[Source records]

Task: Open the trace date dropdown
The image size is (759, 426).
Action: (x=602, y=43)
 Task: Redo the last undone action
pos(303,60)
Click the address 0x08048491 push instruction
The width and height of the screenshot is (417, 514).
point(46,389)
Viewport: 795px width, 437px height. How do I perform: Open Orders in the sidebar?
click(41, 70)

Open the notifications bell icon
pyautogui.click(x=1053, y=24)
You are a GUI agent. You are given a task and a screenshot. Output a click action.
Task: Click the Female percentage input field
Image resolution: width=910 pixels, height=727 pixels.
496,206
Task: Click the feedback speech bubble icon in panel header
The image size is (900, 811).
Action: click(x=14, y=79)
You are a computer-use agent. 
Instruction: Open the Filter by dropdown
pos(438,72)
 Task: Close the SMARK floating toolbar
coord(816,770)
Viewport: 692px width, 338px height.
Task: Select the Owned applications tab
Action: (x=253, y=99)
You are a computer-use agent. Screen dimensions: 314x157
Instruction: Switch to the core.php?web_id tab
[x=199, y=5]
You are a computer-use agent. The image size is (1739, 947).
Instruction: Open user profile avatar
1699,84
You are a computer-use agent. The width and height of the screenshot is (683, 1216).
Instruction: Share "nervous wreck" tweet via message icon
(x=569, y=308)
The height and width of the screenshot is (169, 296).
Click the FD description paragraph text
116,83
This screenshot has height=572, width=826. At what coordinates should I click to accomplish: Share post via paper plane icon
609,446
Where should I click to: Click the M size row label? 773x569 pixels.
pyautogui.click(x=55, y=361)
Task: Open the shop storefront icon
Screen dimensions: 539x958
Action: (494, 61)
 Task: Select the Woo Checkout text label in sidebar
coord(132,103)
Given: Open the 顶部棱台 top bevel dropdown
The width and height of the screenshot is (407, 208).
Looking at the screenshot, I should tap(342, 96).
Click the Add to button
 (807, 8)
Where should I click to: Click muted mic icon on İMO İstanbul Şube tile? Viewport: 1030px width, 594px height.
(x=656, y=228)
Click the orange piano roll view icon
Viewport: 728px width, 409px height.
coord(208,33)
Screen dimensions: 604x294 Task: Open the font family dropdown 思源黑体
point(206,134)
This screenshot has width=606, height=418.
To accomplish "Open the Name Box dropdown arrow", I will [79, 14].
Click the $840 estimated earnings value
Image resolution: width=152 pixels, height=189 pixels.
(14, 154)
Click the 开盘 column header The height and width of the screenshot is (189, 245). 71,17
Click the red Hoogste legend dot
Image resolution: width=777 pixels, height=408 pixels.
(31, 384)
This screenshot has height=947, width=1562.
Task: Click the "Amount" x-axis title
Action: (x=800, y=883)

▶ **WORK TASK**: Reproduce the data above in full, with no line missing.

▶ **SOLUTION**:
Task: Open the trace date dropdown
The image size is (759, 426).
Action: (x=602, y=43)
 Task: Redo the last undone action
pos(303,60)
Click the address 0x08048491 push instruction
The width and height of the screenshot is (417, 514).
point(46,389)
Viewport: 795px width, 437px height. How do I perform: Open Orders in the sidebar?
click(41, 70)

Open the notifications bell icon
pyautogui.click(x=1053, y=24)
You are a GUI agent. You are given a task and a screenshot. Output a click action.
Task: Click the Female percentage input field
Image resolution: width=910 pixels, height=727 pixels.
496,206
Task: Click the feedback speech bubble icon in panel header
The image size is (900, 811).
Action: click(x=14, y=79)
You are a computer-use agent. 
Instruction: Open the Filter by dropdown
pos(438,72)
 Task: Close the SMARK floating toolbar
coord(816,770)
Viewport: 692px width, 338px height.
Task: Select the Owned applications tab
Action: (x=253, y=99)
You are a computer-use agent. Screen dimensions: 314x157
Instruction: Switch to the core.php?web_id tab
[x=199, y=5]
You are a computer-use agent. The image size is (1739, 947).
Instruction: Open user profile avatar
1699,84
You are a computer-use agent. The width and height of the screenshot is (683, 1216).
Instruction: Share "nervous wreck" tweet via message icon
(x=569, y=308)
The height and width of the screenshot is (169, 296).
Click the FD description paragraph text
116,83
This screenshot has height=572, width=826. At what coordinates should I click to accomplish: Share post via paper plane icon
609,446
Where should I click to: Click the M size row label? 773x569 pixels.
pyautogui.click(x=55, y=361)
Task: Open the shop storefront icon
Screen dimensions: 539x958
Action: (494, 61)
 Task: Select the Woo Checkout text label in sidebar
coord(132,103)
Given: Open the 顶部棱台 top bevel dropdown
The width and height of the screenshot is (407, 208).
Looking at the screenshot, I should tap(342, 96).
Click the Add to button
 (807, 8)
Where should I click to: Click muted mic icon on İMO İstanbul Şube tile? Viewport: 1030px width, 594px height.
(x=656, y=228)
Click the orange piano roll view icon
Viewport: 728px width, 409px height.
coord(208,33)
Screen dimensions: 604x294 Task: Open the font family dropdown 思源黑体
point(206,134)
This screenshot has width=606, height=418.
To accomplish "Open the Name Box dropdown arrow", I will [79, 14].
Click the $840 estimated earnings value
Image resolution: width=152 pixels, height=189 pixels.
(14, 154)
Click the 开盘 column header The height and width of the screenshot is (189, 245). 71,17
Click the red Hoogste legend dot
Image resolution: width=777 pixels, height=408 pixels.
(31, 384)
This screenshot has height=947, width=1562.
Task: Click the "Amount" x-axis title
Action: (x=800, y=883)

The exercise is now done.